**Excerpted passage**
┌──
Radar isn’t just for fog

lustyd

Well-Known Member
Joined
27 Jul 2010
Messages
14,081
Visit site
There are two lighthouses at the top of the Sound of Luing. Navionics tells me they are 0.4NM apart, which at 10kt (about 5 through the water) feels close enough to touch, especially when the boat spins 90 degrees occasionally.

Yesterday we had to turn the radar on to see them through the rain 😱

It’s exciting this sailing stuff!
 
Combining your two experiences - I remember very vividly being out in a thunderstorm in the rather busy BVI's - no wind thankfully, but rain so heavy we couldn't see the forestay (on a 36'er) and lightning all around. Radar would have been very welcome as we had no idea where anyone was - bloody terrifying 🙈

We plugged the cockpit drains and enjoyed a very welcome warm bath when the excitement was over :)
└──
**What the task requires**
Name every kind of weather mentioned in the sailing forum thread above, including its title.

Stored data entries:
┌──
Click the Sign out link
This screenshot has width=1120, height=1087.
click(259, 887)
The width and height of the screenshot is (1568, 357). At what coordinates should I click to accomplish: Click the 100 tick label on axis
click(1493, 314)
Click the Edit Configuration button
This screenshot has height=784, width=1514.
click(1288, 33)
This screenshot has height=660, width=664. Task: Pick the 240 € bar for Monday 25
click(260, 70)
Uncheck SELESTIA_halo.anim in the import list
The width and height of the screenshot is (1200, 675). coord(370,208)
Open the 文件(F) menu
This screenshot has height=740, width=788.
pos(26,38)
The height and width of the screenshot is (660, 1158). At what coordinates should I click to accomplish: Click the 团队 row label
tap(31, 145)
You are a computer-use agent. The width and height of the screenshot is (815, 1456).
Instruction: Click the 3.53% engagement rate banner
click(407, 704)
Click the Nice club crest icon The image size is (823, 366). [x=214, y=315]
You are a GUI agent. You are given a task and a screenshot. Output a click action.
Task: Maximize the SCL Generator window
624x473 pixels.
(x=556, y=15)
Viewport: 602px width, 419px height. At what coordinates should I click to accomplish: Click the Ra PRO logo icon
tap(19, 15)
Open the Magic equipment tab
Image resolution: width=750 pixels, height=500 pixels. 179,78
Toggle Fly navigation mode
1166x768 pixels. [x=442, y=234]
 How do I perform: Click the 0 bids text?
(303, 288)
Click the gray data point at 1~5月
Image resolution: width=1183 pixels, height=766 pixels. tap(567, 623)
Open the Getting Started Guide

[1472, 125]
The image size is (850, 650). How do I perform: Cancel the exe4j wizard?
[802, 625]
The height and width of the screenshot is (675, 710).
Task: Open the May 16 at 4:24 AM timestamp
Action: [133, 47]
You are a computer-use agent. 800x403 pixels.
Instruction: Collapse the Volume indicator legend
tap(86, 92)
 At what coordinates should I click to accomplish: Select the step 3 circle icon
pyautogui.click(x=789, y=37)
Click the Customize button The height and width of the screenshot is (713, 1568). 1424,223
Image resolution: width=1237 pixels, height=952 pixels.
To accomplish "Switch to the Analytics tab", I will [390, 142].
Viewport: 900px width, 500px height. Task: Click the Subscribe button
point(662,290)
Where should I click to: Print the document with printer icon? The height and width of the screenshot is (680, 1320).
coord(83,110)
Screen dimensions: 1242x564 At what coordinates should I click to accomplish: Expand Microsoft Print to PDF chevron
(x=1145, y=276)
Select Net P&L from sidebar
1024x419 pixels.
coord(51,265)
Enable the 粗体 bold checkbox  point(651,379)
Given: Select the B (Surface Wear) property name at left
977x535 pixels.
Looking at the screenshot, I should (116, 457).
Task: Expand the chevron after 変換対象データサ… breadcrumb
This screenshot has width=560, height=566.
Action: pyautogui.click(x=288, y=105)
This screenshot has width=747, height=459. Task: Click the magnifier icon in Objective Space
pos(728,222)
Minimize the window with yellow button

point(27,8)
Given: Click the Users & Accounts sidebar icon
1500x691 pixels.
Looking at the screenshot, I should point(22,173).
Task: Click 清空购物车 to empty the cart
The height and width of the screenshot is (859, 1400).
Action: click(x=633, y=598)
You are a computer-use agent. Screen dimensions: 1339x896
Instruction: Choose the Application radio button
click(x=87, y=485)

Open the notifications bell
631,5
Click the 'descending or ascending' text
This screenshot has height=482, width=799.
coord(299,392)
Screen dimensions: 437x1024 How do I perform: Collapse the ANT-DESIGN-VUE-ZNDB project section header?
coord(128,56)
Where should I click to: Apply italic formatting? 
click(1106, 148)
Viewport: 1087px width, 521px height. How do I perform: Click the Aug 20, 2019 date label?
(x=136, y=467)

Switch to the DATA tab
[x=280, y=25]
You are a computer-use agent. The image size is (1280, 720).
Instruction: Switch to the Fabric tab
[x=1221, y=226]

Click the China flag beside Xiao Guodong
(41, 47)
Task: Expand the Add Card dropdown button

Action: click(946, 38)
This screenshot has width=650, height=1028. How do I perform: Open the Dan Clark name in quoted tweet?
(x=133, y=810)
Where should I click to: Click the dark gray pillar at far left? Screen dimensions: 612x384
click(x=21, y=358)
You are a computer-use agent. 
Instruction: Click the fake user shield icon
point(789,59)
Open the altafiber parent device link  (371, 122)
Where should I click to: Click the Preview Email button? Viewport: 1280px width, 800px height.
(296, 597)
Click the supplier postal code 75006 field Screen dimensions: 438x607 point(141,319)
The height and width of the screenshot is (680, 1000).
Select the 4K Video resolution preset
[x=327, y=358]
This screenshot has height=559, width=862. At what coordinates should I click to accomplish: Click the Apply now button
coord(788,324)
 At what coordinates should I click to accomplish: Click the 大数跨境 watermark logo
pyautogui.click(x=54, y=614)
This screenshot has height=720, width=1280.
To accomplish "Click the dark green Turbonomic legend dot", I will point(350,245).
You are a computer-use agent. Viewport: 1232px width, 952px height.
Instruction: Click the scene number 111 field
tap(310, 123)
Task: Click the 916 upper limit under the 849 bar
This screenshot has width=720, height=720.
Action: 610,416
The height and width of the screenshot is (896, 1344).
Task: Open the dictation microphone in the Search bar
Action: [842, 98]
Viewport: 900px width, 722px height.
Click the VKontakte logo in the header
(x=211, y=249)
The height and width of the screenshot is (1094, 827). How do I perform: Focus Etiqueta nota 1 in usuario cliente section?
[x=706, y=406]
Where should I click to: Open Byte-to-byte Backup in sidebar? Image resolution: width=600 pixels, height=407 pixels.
└──
**Reply to the exercise**
Fog, rain, thunderstorm, lightning, and wind (mentioned as absent: "no wind thankfully").